Tropique de la violence fait place aux oubliés, sans jugement et sans remèdes, dénonçant peut être mais toujours avec un romanesque fou, une écriture puissante et magnifique, même le sombre est lumineux.
Il y a dans ce nouveau roman la moiteur de Blue Bay Palace, la profondeur d’En attendant demain et la délicatesse de la Noce d’Anna dans cette évocation de l’amour maternel, dans le regard porté sur l’enfant que l’on élève, à la fois terriblement amoureux et difficile, de cette dualité dans l’éducation; Il y a de cela aussi dans ce Tropique.
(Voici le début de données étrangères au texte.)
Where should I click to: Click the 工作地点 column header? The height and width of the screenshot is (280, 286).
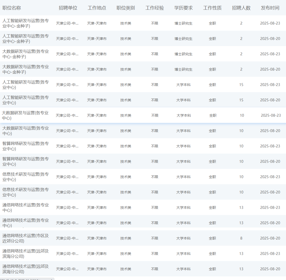coord(97,8)
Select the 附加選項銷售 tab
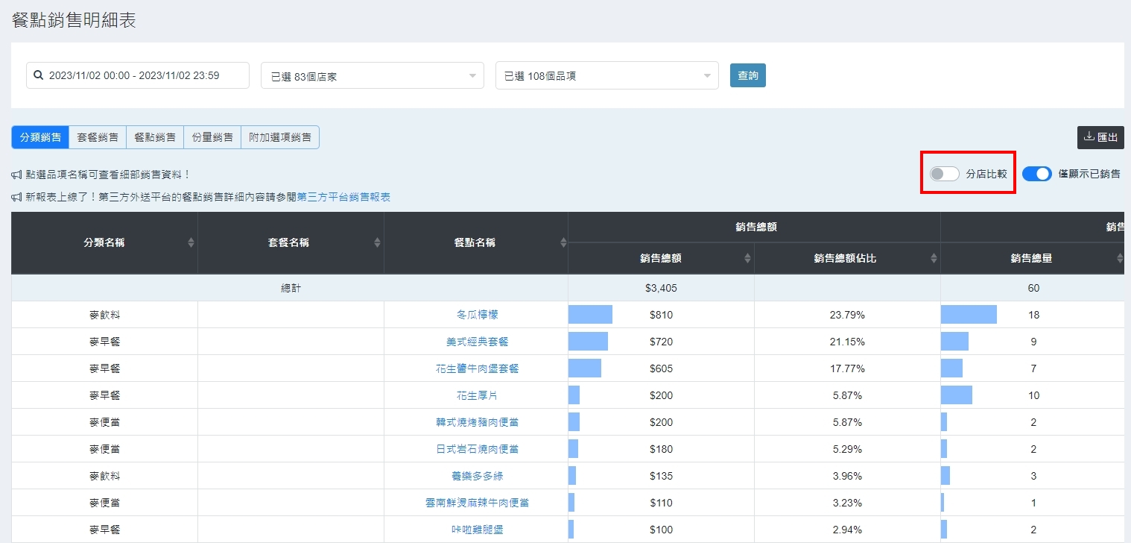The height and width of the screenshot is (543, 1131). pyautogui.click(x=280, y=137)
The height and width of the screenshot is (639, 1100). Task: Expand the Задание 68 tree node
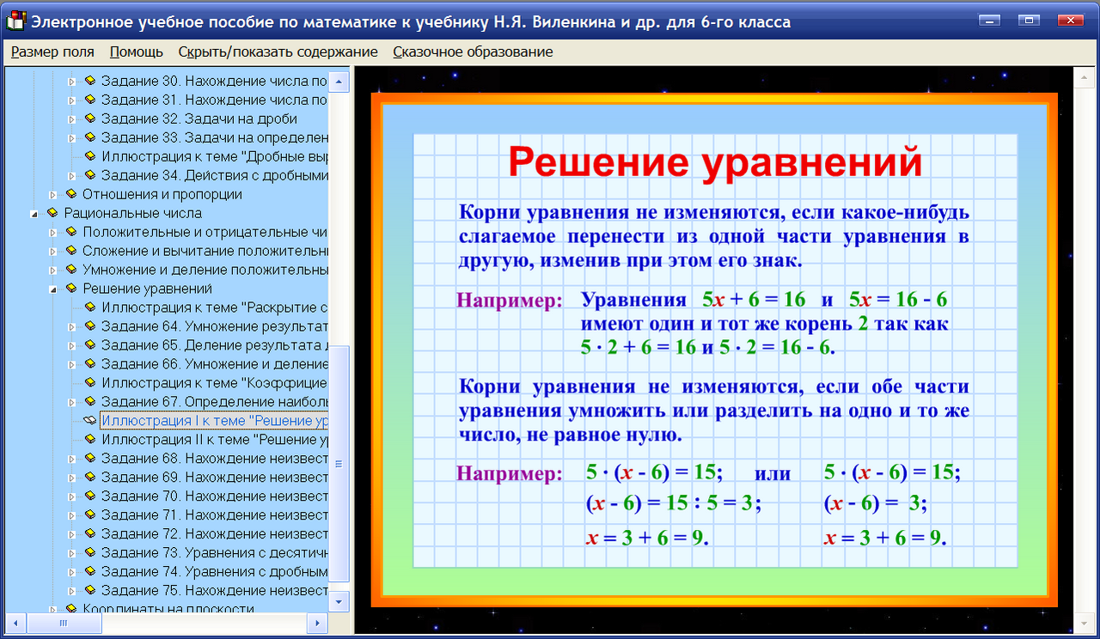[x=72, y=458]
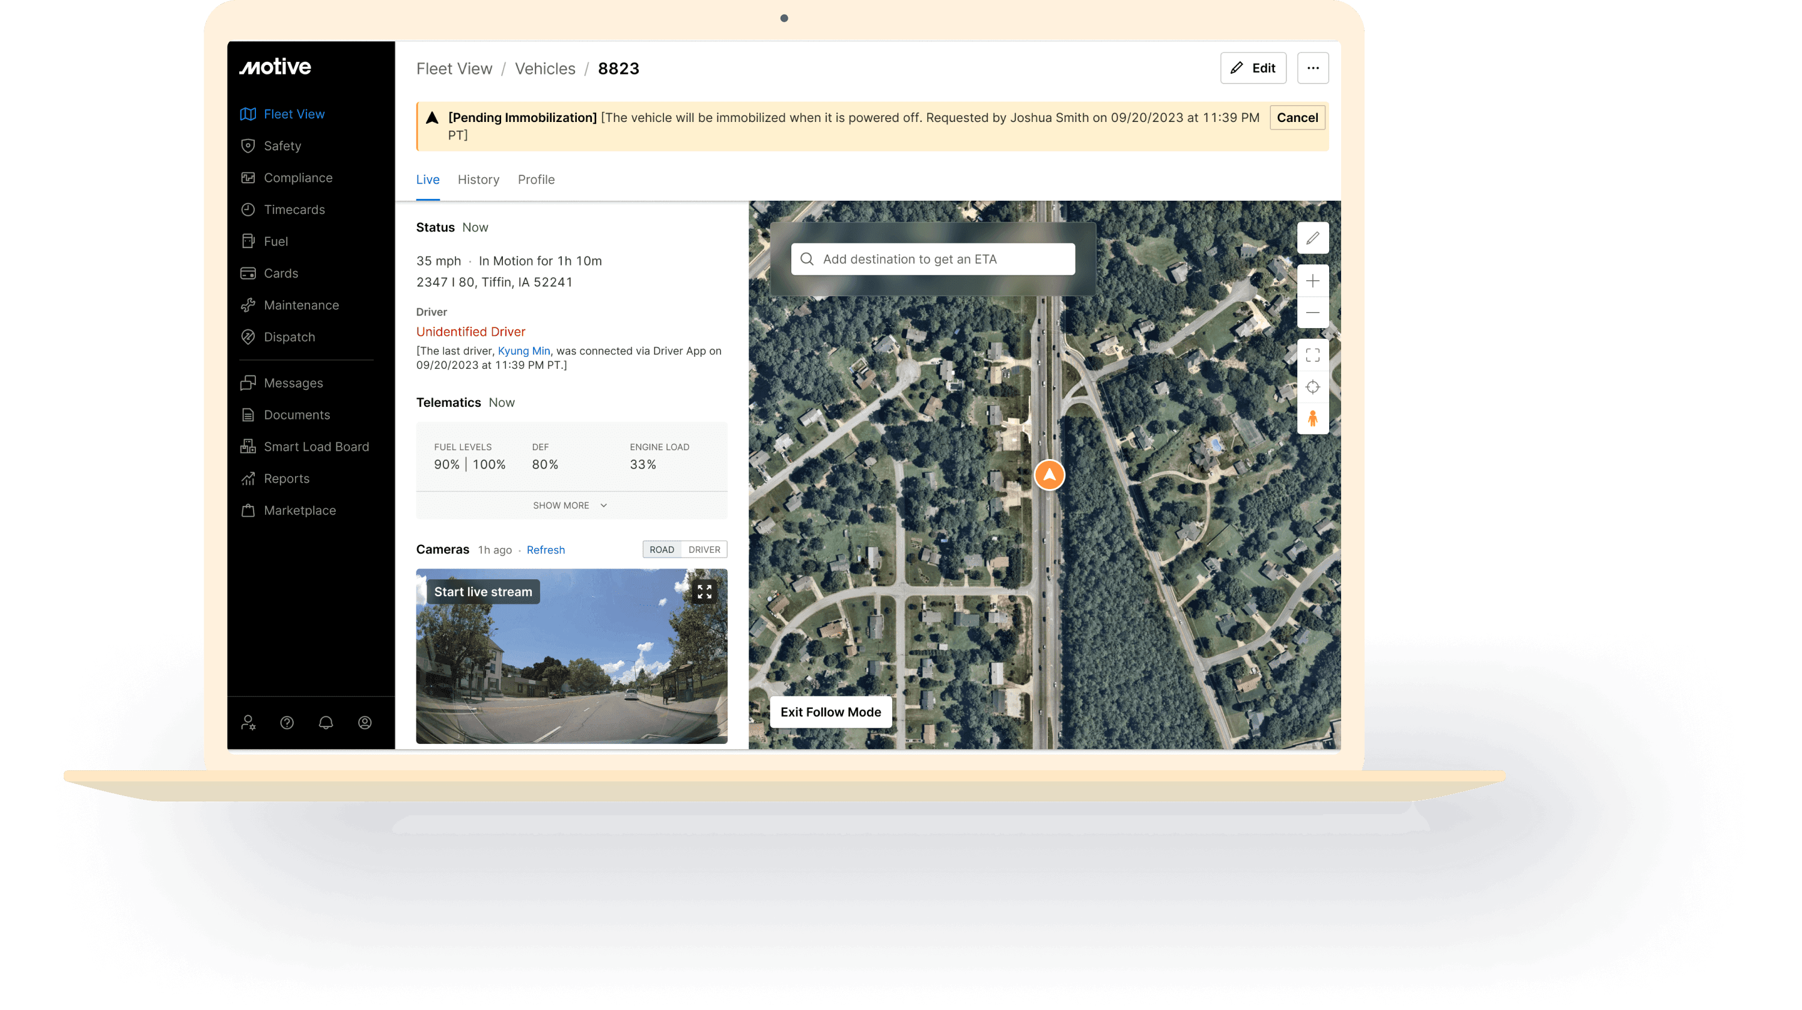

Comment un être se forme, comment on devient en fonction de l’autre.
Mais ce qu’il y a surtout c’est une plume lumineuse, qui parvient à ciseler le réel, à le rendre dans toutes ses dimensions, c’est un livre qui se lit, et qui se vit mais surtout qui ne s’oublie pas comme un hurlement fracassant, comme une colère que l’on porte, désormais en nous.
Extraits
« Nous sommes seuls. D’en haut et de loin, c’est vrai que ce n’est qu’une poussière ici mais cette poussière existe, elle est quelque chose. Quelque chose avec son envers et son endroit, son soleil et son ombre, sa vérité et son mensonge. les vies sur cette terre valent autant que toutes les vies sur les autres terres, n’est-ce pas? «
« Prendre de longues inspirations, les retenir le plus longtemps possible, expirer lentement. Se faire petit, aussi petit qu’un caillou inutile. »
il n’était pas dans mes repérages… mais là, je crois que c’est indispensable!
Touchée… coulée…!
Je ne l’ai jamais lue mais ce titre-ci me fait diablement envie !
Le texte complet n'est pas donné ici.